§ **Text under study**
Reno city leaders have approved a contract enabling a pilot "drone as a first responder" program for the Reno Police Department, and Police Chief Catherine Entz told the city podcast the technology is intended to give officers faster situational awareness and improve public safety.
Chief Entz said the city is partnering with Motorola Solutions and Bridal Technologies as the drone provider. "Drone as a first responder is ... an opportunity for when certain types of calls for service occur, we are able to self‑deploy the drone, and it will fly to the area where the problem is happening and get first‑hand look of what is going on there and relay that information back to our officers," she said.
Entz emphasized officer safety as a primary benefit, saying the drones can provide "eyes on a scene" within about 70 to 90 seconds for incidents within roughly a two‑mile radius, giving responding officers information about whether people on scene are armed or combative before officers arrive. She also described technical capabilities including up to 40× optical zoom, night‑vision modes and thermal sensors to locate heat sources such as missing persons.
The department told the podcast the flights are recorded from takeoff until the drone docks and recharges; recordings are retained when they capture a crime or evidence, and deleted when a flight captures no incident, according to Entz. She said the drones also support non‑law enforcement uses: in coordination with medical response teams and fire, a drone could carry and drop an AED, EpiPen or naloxone to a person in need.
The contract is structured as a one‑year pilot that begins when the first drone responds from an assigned site. The city will start with four sites and may reduce that number (to three or two) at no cost during the first year, Entz said. She described the longer contract (years two through six) as including services, insurance, maintenance and upgrades at an approximate cost of $100,000 per site.
Entz said agencies that have deployed similar systems "have seen about a 25% reduction in calls that officers have to respond to" and a decrease in use‑of‑force incidents, which she argued can yield operational savings and safety benefits.

§ **Task list**
(A) According to the article on Reno's drone program, why does Chief Entz consider officer safety a primary benefit of the drones?
(B) Write out the passage of the article on Reno's drone program between "Reno city leaders" and "improve public safety.", inclusive, word for word.
Rely only on the article on Reno's drone program.

§ **Data for review**
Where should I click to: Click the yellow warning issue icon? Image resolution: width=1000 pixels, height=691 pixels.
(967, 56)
==
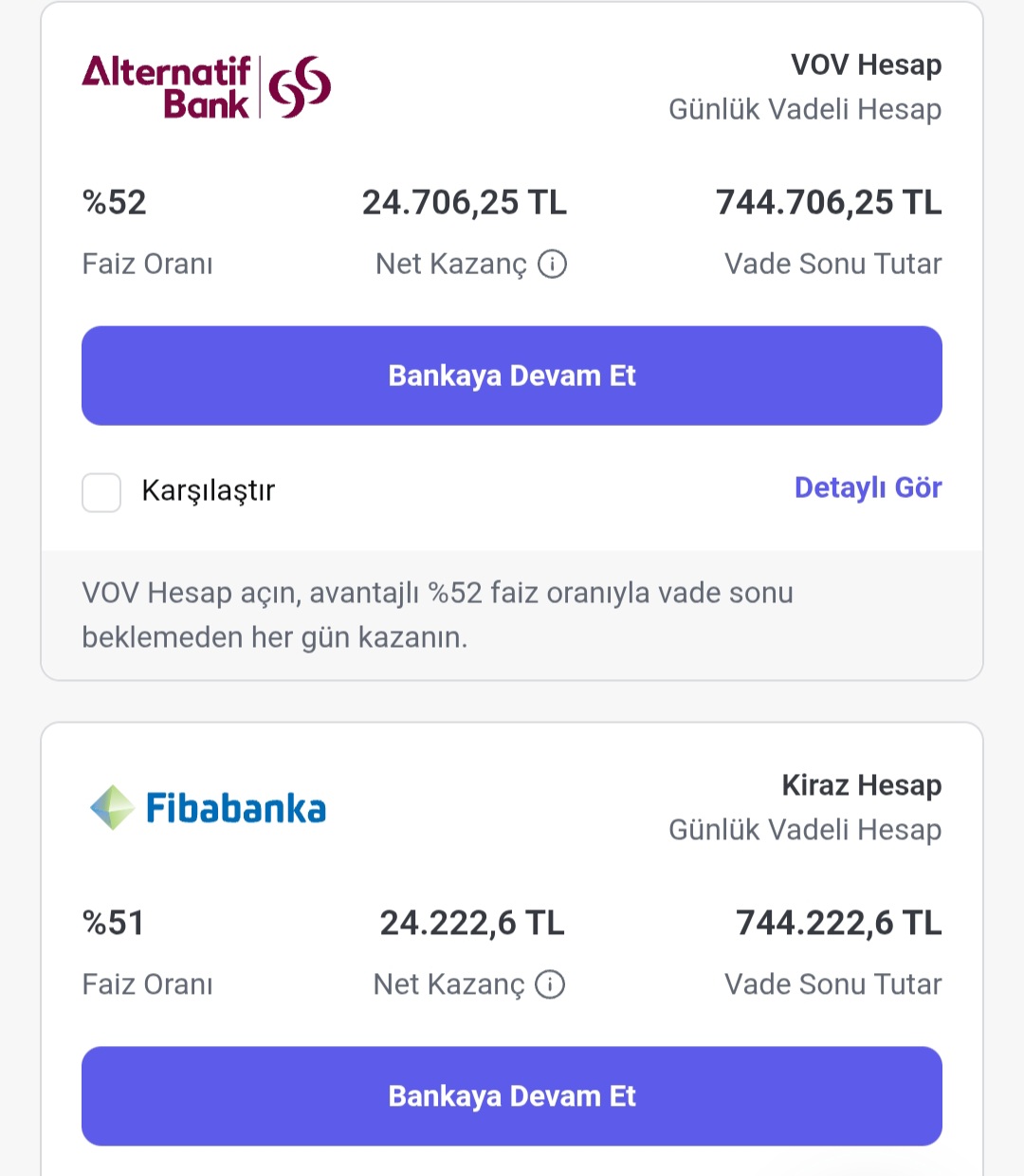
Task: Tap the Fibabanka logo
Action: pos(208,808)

§ **Responses to the exercise**
(A) The drones can put "eyes on a scene" within about 70 to 90 seconds for incidents within roughly a two-mile radius. Responding officers therefore learn whether people on scene are armed or combative before they arrive.

(B)
Reno city leaders have approved a contract enabling a pilot "drone as a first responder" program for the Reno Police Department, and Police Chief Catherine Entz told the city podcast the technology is intended to give officers faster situational awareness and improve public safety.